Ketika rakyat menderita akibat ekonomi turun, meningkatnya pengangguran, lalu pajak pun naik, maka semestinya DPR itu berada di sisi rakyat atau di sisi yang diwakilinya. Nah, menurut UIY ini tidak dirasakan sama sekali.
Justru, sebaliknya, para dewan bersenang-senang dengan apa yang mereka terima. Sehingga wajar jika akhirnya rakyat kecewa dengan ulah tingkah dewan. Apalagi, menurut UIY, harus dipertanyakan kebijakan-kebijakan yang dibuat apakah berpihak pada rakyat atau tidak. Seperti mereka membuat Omnibus Law, putusan undang-undang tentang IKN yang melegalkan pembangunan ibu kota baru yang sama sekali tidak ada urgensinya sama sekali bahkan memakan biaya hingga ratusan triliun rupiah.

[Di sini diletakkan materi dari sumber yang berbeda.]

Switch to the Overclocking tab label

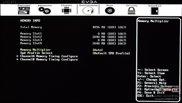click(x=88, y=5)
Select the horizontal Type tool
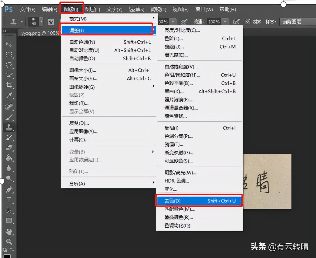The height and width of the screenshot is (258, 316). pyautogui.click(x=9, y=200)
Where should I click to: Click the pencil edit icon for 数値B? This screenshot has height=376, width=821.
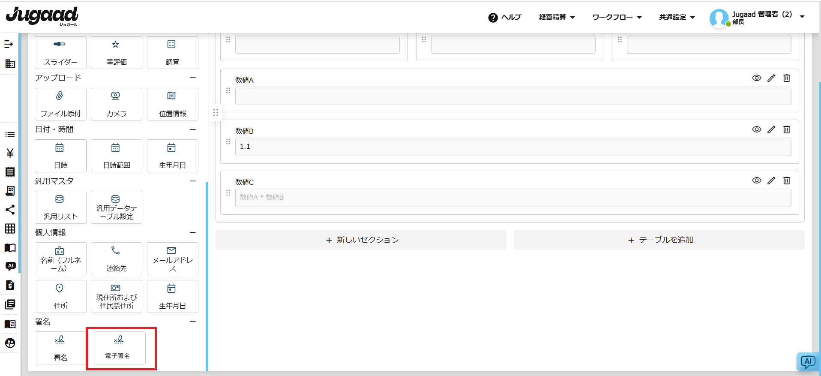771,129
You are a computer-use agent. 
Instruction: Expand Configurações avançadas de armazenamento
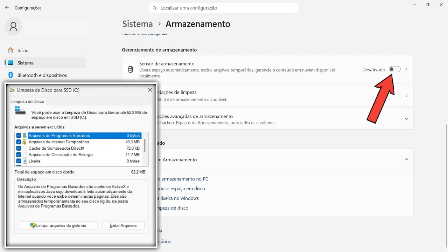[x=406, y=118]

Kemudian mereka malah diam saja dengan proyek-proyek kereta cepat yang sekarang menambah beban biaya puluhan miliar bahkan disebut-sebut sampai triliunan rupiah. Di sisi lain juga ada kriminalisasi terhadap para ulama, pelanggaran HAM (Hak Asasi Manusia), termasuk lemahnya fungsi KPK (Komisi Pemberantasan Korupsi) akibat ada andilnya DPR.

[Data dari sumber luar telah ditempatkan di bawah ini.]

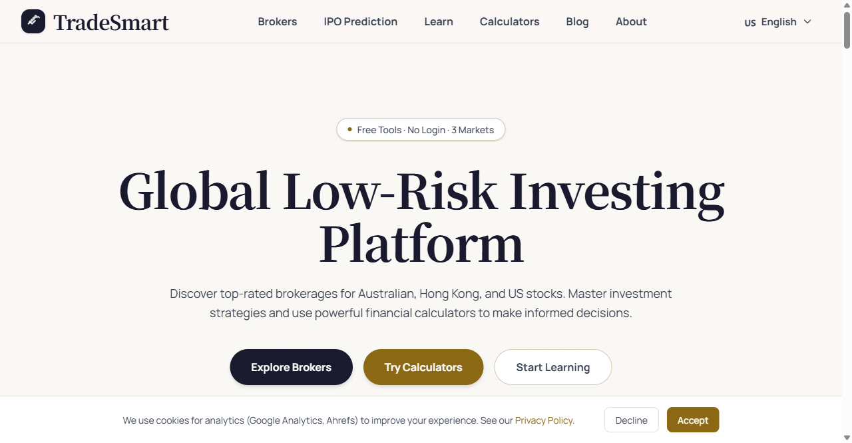The width and height of the screenshot is (852, 443).
Task: Accept the cookie consent
Action: pos(692,420)
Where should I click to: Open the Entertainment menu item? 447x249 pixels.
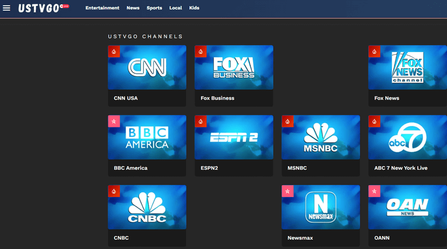[102, 8]
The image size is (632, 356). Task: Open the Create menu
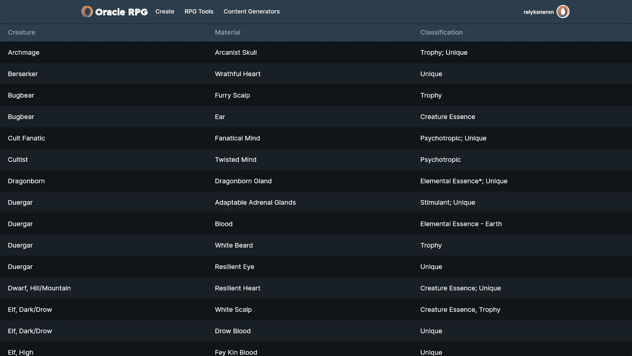pos(165,12)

Secara teori, menurut UIY, wakil rakyat berfungsi dalam membuat hukum, melakukan koreksi (check and balances), dan membuat anggaran (budgeting). Rakyat melihat bahwa dalam keputusan penganggaran sangat banyak keputusan yang menguntungkan DPR dan sangat merugikan rakyat. Belum lagi, jual beli di balik itu semua, termasuk terciptanya Undang-Undang Minerba, Undang-Undang IKN (Ibu Kota Negara), sampai keputusan APBN di mana pajak ditetapkan sekian persen.
DPR dan Majelis Umat
Secara mendasar sistem demokrasi sangat berbeda dengan sistem Islam yang memiliki Majelis Umat. Majelis Umat bukan legislatif yang tidak membuat hukum, karena hukum berasal dari syariah Allah yaitu Al-Qur’an & As-sunnah. Fungsi utamanya yaitu memberi syura (nasihat) kepada khalifah. Kemudian menyampaikan muhasabah (kritik/koreksi) terhadap kebijakan penguasa dan menjadi wakil umat untuk menyuarakan pendapat, keluhan, dan kebutuhan rakyat.
Sedangkan basis kekuasaan Majelis Umat adalah kedaulatan di tangan syariat Allah, bukan rakyat. Dari sisi kewenangannya pun terbatas, yaitu nasihat dan kritik, karena tidak bisa membuat hukum sendiri.
Dari segi upah (ujroh) untuk Majelis Umat, jika butuh untuk menjalankan peran (misalnya biaya perjalanan, akomodasi), bisa diberi ujroh (imbalan) secukupnya dari Baitul Mal. Tidak ada gaji besar dan fasilitas mewah seperti DPR, sebab kedudukan mereka bukan profesi, tetapi amanah dan pengabdian kepada rakyat.
Jadi, secara prinsip sangat jelas berbeda dalam sistem Islam bahwa Majelis Umat Adalah penasihat dan pengoreksi penguasa, tidak membuat hukum, tidak berorientasi materi, dan hanya diberi biaya jika perlu. Sementara, DPR dalam sistem demokrasi adalah lembaga pembuat hukum, hidup dari pajak rakyat dengan gaji besar.
Sistem Islam
Dalam sistem Islam, kedudukan Majelis Umat hanya mempunyai fungsi koreksi atau muhasabah kepada penguasa. Ini sangat fundamental dan penting yang pada dasarnya adalah ukurannya amar makruf nahi mungkar.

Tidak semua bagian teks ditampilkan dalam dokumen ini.